A Nobel economist knew 60 years ago that people learn best on the job, and now the Atlanta Fed says companies automating lower payroll costs may be sawing off the branch they’re sitting on
Entry-level jobs in the U.S. are becoming scarce, with AI automating tasks previously handled by new graduates. This trend, driven by short-term cost savings, is hindering the development of future senior talent and potentially weakening the overa...

If this sounds familiar to you, you are not imagining things. Right now, the entry-level job market in the U.S. is really tough, and a growing body of research suggests AI has a lot to do with that.
The first job is not just a paycheck; it is a classroom
There’s a reason economists speak of “learning by doing.” In a landmark paper published in The Review of Economic Studies in 1962, Nobel Prize-winning economist Kenneth Arrow argued that workers don’t just produce output on the job; the more they actually do the work, the smarter, faster and more capable they get. He said experience is the real productivity engine. You can't hack it with a textbook.
This idea is hugely relevant right now, because companies are increasingly using AI to automate the very kinds of work that used to be found in entry-level jobs: drafting documents, pulling data, answering emails, and doing research. Stuff that was part of the job description for a 22-year-old.
When companies automate away junior jobs, they aren't just cutting costs today, researchers at the Federal Reserve Bank of Atlanta recently found, looking back at Arrow's framework, something alarming. They are quietly gutting their own pipeline of talent for tomorrow. Researchers said entry-level work is basically a crash course to turn new graduates into the competent senior employees companies will desperately need years down the line. If you take that on-ramp away, you get a generation of workers who never got the reps in.
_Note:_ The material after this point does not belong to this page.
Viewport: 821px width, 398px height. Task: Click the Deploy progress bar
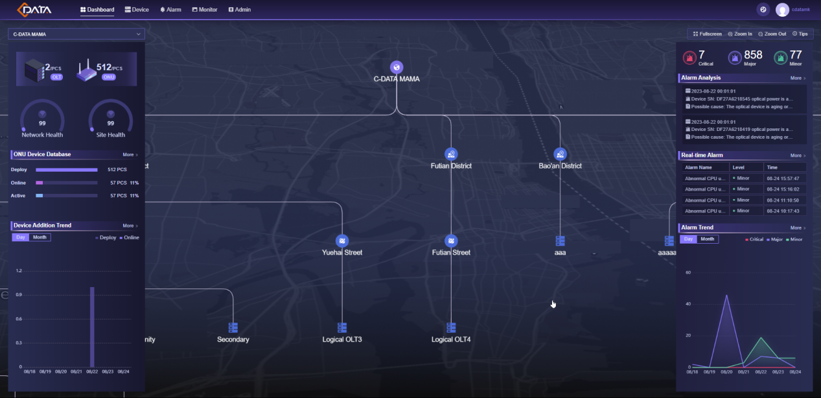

This is not merely theoretical. A landmark study from the Stanford Digital Economy Lab, “Canaries in the Coal Mine?” found that early-career workers ages 22 to 25 in the most AI-exposed occupations, including software development and marketing, experienced a 13% relative decline in employment compared to older workers in those same jobs. The researchers drew on payroll data from ADP for millions of workers at tens of thousands of US companies, making it one of the most concrete, large-scale investigations of AI’s initial effect on the labor market. The hits were in roles susceptible to automation, while jobs where AI augments rather than replaces workers actually saw employment grow.
At the same time, the jobless rate for recent college graduates is consistently higher than the national rate overall, a reversal of historical trends that most economists find highly unusual. A college degree, long considered the surest ticket into the professional middle class, is starting to appear like a less reliable investment.
Companies are winning in the short run and losing in the long run
Here’s the real talk for employers: the short-term math on automating entry-level work is attractive. Lower payroll costs, faster throughput, and fewer management headaches. But the researchers at the Federal Reserve Bank of Atlanta warn that this is a tradeoff companies are making without fully factoring in the long-term bill.
Rob an entire generation of young workers of that basic, on-the-job experience and the economy doesn’t just generate fewer junior employees, it eventually generates weaker senior leaders, less capable managers, and slower innovation across entire industries. Arrow’s fundamental insight was that the gains from learning-by-doing do not remain within a single firm. They ripple outwards, raising the economy's overall productivity. So the decision of one company to automate its entry-level workforce is not just its own problem.

What it means for you
If you’re in your 20s and having trouble finding your footing in your industry, the forces working against you are real, not a reflection of your resume. The labor market has changed fundamentally, at least for now. Some analysts point to more general reasons: geopolitical uncertainty, corrections after overhiring in the pandemic era, and a saturated pool of applicants. But it’s hard to ignore AI’s role in wiping out the very jobs that have historically served as career launch pads.
The skills gap that is happening today could be the talent crisis that companies will be complaining about ten years from now.